Huh? Burlesque? Oh. Old-timey lowlife entertainment. Standing naked in front of strangers. He's not a poet? Fine. But that's a hell of a word.

The old songsters Dylan reveres are gone now, but their music lives. He can never again be the sweet-faced young man on the cover of ""The Freewheelin' Bob Dylan'' (1963), walking on a snowy Manhattan street with a sweet-faced girl clinging to his arm. But he's still the man who said, in the notes to that album, ""I don't carry myself yet the way that Big Joe Williams, Woody Guthrie, Leadbelly and Lightnin' Hopkins have carried themselves. I hope to be able to someday.'' Not long ago, he saw a dance performance, to songs he'd cut in the early '60s, and didn't recognize his own voice. ""I said, "What's this? This is incredible.' I thought it was some obscure person. But it wasn't; it was me. I'll have somebody get a copy and send it to you. You'll be amazed.'' Not at how terrific he was; that's not what he means.He means, That kid was on to something. He means, A lot of water's gone over the dam.

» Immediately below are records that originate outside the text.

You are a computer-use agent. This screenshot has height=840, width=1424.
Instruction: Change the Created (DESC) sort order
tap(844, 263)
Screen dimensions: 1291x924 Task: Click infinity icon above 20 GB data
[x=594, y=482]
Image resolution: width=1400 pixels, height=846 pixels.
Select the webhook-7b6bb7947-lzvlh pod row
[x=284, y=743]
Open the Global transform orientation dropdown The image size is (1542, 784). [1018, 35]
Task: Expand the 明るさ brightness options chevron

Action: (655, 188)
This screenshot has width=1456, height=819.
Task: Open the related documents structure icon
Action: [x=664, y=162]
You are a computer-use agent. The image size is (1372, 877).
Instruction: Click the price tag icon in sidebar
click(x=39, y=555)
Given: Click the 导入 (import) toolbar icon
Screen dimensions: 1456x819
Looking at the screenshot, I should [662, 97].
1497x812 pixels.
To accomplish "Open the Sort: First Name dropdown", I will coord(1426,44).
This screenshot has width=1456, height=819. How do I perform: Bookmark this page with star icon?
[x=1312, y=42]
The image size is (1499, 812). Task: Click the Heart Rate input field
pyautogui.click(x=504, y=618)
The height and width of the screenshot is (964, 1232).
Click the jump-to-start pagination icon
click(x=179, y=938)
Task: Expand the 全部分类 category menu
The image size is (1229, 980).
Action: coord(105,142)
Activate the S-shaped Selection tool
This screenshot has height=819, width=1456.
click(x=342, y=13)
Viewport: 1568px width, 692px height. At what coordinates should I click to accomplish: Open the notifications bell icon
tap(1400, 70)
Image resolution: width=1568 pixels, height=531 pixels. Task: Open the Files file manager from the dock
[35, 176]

""We try and we try and we try to be who we were,'' he says. ""That's why everybody who went down went down.'' Is he talking about the dead-rock-star pantheon he's refused to join? ""People we all know,'' he answers. ""Who just--went down. Into the ground. Or scattered in the air, wherever they are. Sooner or later you come to the realization that we're not who we were. So then what do we do?'' His whole career has been a series of temporary answers. The latest answer's on his new record: you keep putting one foot in front of the other. ""I'm walking,'' the first song begins, ""through streets that are dead.'' It's one of the great Bob Dylan opening lines. How many roads must a man walk down? It's the darkest one yet. But the point is, he's walking.